Furthermore, the study delved into the repercussions of concurrent CDHW events, highlighting their intensified impact in recent years and their resilience to short-term wet periods. Finally, the evolution of CDHW events over the recent decades has now exerted a dual pressure on India's socio-ecological systems, simultaneously threatening food security and amplifying human exposure. From shifts in land cover to changes in urbanization and crop patterns, the study underscores the complex interplay between CDHW events, agriculture, population dynamics, and LULC changes, providing critical insights for resilience-building efforts in the face of evolving climate risks over critically vulnerable hotspots.

Overall, this study establishes that CDHWs in India are undergoing a statistically significant regime shift, not only in their geographic distribution but also in their severity pathways and societal implications.

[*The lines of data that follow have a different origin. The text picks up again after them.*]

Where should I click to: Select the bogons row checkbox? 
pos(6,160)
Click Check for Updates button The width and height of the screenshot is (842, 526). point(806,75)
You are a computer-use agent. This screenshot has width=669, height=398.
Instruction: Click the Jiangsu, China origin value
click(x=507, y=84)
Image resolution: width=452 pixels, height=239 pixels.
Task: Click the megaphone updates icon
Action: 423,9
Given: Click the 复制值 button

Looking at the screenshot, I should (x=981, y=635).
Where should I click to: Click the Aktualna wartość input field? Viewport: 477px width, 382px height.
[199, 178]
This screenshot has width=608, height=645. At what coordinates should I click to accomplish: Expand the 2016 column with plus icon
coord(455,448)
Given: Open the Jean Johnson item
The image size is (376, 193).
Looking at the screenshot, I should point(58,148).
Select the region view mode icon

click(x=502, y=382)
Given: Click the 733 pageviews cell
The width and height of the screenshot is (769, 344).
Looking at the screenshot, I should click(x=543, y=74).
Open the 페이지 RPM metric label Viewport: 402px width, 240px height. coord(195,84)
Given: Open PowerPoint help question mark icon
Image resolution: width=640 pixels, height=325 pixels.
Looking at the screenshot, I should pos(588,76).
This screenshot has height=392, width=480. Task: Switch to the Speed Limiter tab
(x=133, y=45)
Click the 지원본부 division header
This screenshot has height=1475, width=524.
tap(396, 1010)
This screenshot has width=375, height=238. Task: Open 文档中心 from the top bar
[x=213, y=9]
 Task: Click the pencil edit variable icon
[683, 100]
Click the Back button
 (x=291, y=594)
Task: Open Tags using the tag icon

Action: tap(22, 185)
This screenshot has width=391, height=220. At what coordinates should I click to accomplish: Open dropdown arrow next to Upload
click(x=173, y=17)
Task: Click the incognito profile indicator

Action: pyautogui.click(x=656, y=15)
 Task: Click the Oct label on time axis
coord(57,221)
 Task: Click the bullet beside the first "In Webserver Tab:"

By documenting these transitions and revealing the pivotal role of precipitation spell variability, this work significantly advances the understanding of compound hazards in monsoon-dependent regions. By elucidating the spatial and temporal patterns of compound hazards, this research provides valuable insights for policymakers, urban planners, and disaster management authorities, emphasizing the need for adaptive strategies to mitigate the impacts of compound drought and heatwave events. Further research endeavours should focus on understanding their underlying drivers and developing targeted adaptation strategies to enhance resilience to compound hazards in the region.